Håkon was the baby of the family, and had been born when his father was already an old man. He proved to be a far more competent administrator than this brother, and an innovative general to boot. When the sons of Erik Bloodaxe invaded, he crushed them at a hill which was later named the ‘Blood Heights’ due to all the carnage. When Erik’s nephews tried again two years later, he positioned his army around ten standards spread a massive distance apart along a ridge. This created the illusion that his force was much larger than it in fact was, and the unnerved invaders turned and ran. 

In addition to his martial abilities, Håkon is also responsible for attempting to introduce Christianity to Norway, a religion which would thoroughly change Scandinavia, as it did other lands. The new faith, to which Håkon had probably converted in England, had much to recommend it. Not only did it provide a model of centralized power – as Vladimir had realized, God brooked no challengers to his authority in heaven – but it brought with it literacy as a free gift. A literate king, or at least one who employed literate men, could make his wishes known without face-to-face contact. The old system of personal charisma extended only as far as the king could physically go, but his writ could extend much farther. Literacy meant contracts, uniform laws, and official documents, the glue with which a kingdom was held together. 

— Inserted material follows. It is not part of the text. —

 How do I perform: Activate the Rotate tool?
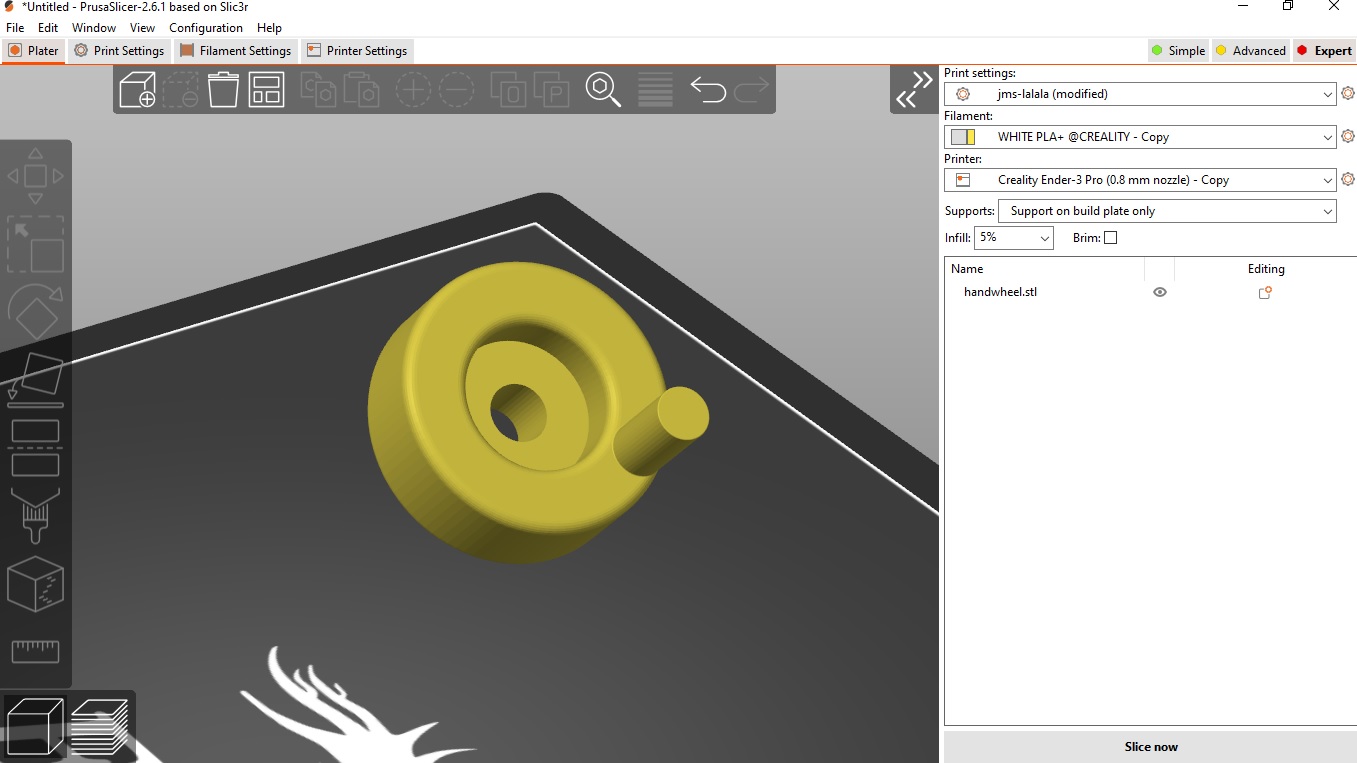35,310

Unfortunately for Håkon, and subsequent Norwegian history, the population was firmly pagan and the king’s attempt to impose Christianity only managed to alienate most of his subjects. Perhaps over time he would have had been successful, but in 961 the royal nephews invaded again, and although Håkon’s army was victorious, he was mortally wounded in the struggle. 

Erik’s oldest son Harald Greycloak was chosen as the new king, but he had little real authority. While Norway had been plagued by infighting, powerful kings had risen to the south and united the kingdom of Denmark. It was to these rulers that the sons of Erik Bloodaxe had appealed, and when they invaded Norway it was at the head of a Danish army. Harald Greycloak had won his throne, but the price for Danish aid had been to accept the Danish king as an overlord. After less than a century of independence, Norway had slipped back into chaos.